INSTRUCTIONS FOR THE TASK: Only the lines from the one with "Click the scrollbar up arrow" through the last belong in the output; print them exactly as given below.

RECORDS SUPPLIED:
···

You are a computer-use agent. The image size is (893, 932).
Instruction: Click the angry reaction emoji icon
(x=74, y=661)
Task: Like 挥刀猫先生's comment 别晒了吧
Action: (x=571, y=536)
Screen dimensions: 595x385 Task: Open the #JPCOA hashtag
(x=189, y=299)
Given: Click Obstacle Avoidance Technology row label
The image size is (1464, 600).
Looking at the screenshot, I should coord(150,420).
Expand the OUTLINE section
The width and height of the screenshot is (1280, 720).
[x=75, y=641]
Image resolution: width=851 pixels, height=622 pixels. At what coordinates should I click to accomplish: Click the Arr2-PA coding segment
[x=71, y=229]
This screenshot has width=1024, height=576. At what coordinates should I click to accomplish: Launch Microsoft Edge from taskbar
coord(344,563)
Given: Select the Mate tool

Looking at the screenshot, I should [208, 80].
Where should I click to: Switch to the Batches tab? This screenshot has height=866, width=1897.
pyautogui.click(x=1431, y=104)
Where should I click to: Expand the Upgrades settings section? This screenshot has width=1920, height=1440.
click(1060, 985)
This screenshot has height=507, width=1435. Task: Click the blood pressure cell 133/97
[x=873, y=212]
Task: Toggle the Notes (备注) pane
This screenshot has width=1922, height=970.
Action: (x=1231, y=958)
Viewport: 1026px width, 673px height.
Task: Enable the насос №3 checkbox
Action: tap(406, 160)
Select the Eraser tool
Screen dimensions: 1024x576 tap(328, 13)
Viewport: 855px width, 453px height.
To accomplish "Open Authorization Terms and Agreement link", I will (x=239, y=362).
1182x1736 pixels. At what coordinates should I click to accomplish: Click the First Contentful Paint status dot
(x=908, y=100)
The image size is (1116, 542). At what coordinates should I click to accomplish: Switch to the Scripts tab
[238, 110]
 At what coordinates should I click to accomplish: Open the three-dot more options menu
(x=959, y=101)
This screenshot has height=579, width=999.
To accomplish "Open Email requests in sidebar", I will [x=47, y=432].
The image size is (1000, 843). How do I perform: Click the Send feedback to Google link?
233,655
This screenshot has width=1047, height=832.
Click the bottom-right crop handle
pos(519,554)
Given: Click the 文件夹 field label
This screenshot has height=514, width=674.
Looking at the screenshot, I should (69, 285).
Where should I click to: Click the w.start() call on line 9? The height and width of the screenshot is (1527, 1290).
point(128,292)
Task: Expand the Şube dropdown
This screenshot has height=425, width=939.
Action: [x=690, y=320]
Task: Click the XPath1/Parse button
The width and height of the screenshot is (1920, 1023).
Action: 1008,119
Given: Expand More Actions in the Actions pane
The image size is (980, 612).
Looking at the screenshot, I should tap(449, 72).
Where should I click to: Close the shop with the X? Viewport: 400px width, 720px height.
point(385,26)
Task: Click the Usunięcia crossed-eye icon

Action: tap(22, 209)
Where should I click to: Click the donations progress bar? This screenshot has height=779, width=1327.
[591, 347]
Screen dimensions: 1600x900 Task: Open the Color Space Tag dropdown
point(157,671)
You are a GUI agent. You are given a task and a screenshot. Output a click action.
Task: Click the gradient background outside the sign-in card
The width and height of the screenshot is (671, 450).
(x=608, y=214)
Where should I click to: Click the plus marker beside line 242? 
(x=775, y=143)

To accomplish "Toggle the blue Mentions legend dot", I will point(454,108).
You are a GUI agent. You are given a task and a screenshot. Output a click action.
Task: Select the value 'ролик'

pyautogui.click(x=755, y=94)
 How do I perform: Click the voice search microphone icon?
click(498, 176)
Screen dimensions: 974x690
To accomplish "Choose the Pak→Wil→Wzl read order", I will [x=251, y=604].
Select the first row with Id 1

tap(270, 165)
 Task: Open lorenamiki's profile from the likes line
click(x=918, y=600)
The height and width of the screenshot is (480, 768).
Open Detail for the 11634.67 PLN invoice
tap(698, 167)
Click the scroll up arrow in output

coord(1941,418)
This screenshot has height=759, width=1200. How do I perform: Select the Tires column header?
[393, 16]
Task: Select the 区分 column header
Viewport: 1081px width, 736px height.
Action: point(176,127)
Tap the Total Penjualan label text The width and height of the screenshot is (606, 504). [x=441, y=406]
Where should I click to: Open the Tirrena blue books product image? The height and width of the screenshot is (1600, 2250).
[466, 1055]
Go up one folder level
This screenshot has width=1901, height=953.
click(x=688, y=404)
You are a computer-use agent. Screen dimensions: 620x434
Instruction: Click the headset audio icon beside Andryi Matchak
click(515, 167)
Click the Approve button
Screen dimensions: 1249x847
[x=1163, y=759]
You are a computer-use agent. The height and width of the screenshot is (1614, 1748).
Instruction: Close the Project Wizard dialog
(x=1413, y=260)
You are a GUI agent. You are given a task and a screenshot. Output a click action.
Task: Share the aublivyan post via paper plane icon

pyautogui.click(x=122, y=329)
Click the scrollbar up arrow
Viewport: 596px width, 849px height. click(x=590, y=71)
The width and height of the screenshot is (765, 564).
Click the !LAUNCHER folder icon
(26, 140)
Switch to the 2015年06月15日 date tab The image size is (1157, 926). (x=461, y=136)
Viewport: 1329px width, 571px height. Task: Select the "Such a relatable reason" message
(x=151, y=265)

···

SOLVED PROBLEM:
Click the scrollbar up arrow
Viewport: 596px width, 849px height. click(x=590, y=71)
The width and height of the screenshot is (765, 564).
Click the !LAUNCHER folder icon
(26, 140)
Switch to the 2015年06月15日 date tab The image size is (1157, 926). (x=461, y=136)
Viewport: 1329px width, 571px height. Task: Select the "Such a relatable reason" message
(x=151, y=265)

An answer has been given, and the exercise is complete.